For MacDowell, the more tragic parts of her character came less from a place of pretending: Her mother had alcoholicism and she says that she experienced a darkness with both her parents. While she is adamant that Paula is not her mother, MacDowell did pull from life’s traumatic moments to inform the character.
“I’ve been around, you know, I’ve lived,” she says with a half-smile. “By the time you’re my age, you’ve had so many experiences with so many different people . . . who are unwell, that I know that behavior. There were very specific scenes [where I pulled from that]. Like when I’m at Maddy’s birthday party and totally drunk and I just turn to Alex, real sharp, and I talk right through her, like she’s not even there. Those choices I saw later and I was quite pleased with, because I was so into the character that I was creating as I went. I made the decision not to be afraid of whether I was liked or not.”
Though Qualley didn’t have the kind of life experiences to pull from like her mom, Metzler and MacDowell said Qualley dedicated herself to creating a space where she and her on-screen daughter, Whittet, a first-time actor, could emotionally sync up.
“I’ve never worked with a child before,” says Qualley. “When you’re working with a 4-year-old, you can’t just show up to set and [work]. Everything is scary and overwhelming and huge.”
Qualley wanted to be a safe person for Whittet so the young actor could fully trust her. That way, production would never be held up waiting for Whittet to get comfortable or readjust emotionally when Qualley needed to switch gears during a scene. So Qualley hung out with her before, during and after working hours. She’d make her pancakes on the weekends, presumably the same days her own mother was making her soup. They thought up nicknames for crew members and formed bonds with not just each other but also those working around them — all in the spirit of giving truly authentic performances that would do Land and her own daughter, Story, justice.

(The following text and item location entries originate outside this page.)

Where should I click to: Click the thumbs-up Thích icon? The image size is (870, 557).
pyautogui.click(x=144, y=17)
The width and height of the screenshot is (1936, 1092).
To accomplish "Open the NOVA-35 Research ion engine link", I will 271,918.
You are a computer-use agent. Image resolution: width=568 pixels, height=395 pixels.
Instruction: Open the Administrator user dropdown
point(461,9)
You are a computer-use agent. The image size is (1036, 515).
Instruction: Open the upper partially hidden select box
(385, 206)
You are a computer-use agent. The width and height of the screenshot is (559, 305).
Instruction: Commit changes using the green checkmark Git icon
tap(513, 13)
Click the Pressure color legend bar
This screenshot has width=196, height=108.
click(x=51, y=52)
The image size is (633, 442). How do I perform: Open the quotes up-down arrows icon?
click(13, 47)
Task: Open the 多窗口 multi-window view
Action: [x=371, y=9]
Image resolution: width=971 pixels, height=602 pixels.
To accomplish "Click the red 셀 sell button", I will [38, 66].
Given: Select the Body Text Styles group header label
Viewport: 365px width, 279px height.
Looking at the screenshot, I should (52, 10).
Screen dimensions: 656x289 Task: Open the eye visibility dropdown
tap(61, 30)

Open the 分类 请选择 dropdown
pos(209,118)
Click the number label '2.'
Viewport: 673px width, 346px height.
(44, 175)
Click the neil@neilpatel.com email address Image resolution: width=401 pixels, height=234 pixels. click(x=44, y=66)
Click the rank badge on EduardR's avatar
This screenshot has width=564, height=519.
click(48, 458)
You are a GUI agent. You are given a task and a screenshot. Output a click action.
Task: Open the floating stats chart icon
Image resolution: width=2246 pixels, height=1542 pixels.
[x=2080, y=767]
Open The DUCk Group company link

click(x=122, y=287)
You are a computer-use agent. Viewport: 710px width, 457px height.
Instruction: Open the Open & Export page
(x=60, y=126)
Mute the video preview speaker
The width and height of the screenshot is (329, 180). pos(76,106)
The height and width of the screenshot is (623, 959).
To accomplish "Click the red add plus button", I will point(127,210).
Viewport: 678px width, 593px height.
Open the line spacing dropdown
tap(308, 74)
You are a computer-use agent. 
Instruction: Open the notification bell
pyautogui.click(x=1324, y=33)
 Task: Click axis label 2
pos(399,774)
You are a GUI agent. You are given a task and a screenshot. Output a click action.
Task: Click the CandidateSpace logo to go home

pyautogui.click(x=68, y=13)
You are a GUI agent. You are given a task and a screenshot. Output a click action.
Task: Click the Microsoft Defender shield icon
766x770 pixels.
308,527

“This also goes into why I was so lucky to have my mom playing my mom: When you walk into the room and your mom’s your mom, there are certain things that are just built in. And that can go both ways, like an eye roll that is second nature,” Qualley laughs. “Towards the end of the season there’s this scene when we’re sitting in a Mexican restaurant and my mom tells me that she’s proud of me. I’ve never felt such a huge feeling on a set before, because it was Paula telling Alex, but really, for me, it was like my mom telling me at the end of this whole show that she was proud of me. It just meant the whole world.”